RECORDS PROVIDED:
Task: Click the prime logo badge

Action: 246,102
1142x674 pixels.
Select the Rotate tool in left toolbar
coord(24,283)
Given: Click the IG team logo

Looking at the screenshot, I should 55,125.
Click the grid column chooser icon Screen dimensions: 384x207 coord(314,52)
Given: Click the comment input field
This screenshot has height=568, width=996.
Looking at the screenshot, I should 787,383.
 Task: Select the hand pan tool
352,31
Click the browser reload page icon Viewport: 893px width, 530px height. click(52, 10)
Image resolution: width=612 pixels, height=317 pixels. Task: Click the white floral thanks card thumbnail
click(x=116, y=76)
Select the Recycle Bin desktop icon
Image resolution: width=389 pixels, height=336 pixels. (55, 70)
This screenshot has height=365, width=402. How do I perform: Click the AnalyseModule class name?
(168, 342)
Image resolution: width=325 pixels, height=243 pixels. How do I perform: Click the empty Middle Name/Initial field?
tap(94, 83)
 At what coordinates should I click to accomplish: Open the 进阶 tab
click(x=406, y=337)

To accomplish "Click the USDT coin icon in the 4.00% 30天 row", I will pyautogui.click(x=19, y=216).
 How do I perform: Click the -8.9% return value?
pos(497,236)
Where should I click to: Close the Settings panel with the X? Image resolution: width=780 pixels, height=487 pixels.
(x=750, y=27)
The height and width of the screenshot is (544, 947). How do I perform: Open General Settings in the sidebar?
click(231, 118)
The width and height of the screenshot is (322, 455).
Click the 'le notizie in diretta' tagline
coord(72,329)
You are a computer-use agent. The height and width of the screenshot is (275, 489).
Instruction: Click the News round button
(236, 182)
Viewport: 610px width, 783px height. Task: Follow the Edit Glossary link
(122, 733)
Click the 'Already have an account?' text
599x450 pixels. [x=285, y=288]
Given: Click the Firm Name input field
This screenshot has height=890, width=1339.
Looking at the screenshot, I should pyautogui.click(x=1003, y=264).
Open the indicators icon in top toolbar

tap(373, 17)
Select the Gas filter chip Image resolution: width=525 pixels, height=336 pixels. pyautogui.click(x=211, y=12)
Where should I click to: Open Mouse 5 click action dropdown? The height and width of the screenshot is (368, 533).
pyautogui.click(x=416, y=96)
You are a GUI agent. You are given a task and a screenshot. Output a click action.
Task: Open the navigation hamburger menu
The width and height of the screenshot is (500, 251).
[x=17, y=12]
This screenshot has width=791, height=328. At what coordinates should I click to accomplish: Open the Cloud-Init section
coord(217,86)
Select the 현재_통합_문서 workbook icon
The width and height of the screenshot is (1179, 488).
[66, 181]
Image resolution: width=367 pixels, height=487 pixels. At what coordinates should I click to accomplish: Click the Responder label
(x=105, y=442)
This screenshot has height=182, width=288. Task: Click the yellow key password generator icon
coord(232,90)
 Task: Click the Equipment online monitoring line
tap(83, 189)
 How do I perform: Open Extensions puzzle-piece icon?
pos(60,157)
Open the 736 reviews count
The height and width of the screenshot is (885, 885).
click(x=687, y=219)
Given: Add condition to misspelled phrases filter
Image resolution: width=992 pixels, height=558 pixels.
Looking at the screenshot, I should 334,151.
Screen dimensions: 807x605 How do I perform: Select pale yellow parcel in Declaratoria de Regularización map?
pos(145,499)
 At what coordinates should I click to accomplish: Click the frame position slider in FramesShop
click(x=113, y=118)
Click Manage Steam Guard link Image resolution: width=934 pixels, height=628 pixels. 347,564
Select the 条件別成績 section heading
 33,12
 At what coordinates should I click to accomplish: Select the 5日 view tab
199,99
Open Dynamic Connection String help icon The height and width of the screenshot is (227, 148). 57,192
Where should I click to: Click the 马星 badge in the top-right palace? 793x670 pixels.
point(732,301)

INSTRUCTIONS TO FOLLOW:
The range runs from the line above containing "Select the Rotate tool in left toolbar" to the line containing "Given: Click the comment input field", inclusive. Restate those lines word for word and no others.

YOUR RESPONSE:
Select the Rotate tool in left toolbar
coord(24,283)
Given: Click the IG team logo

Looking at the screenshot, I should 55,125.
Click the grid column chooser icon Screen dimensions: 384x207 coord(314,52)
Given: Click the comment input field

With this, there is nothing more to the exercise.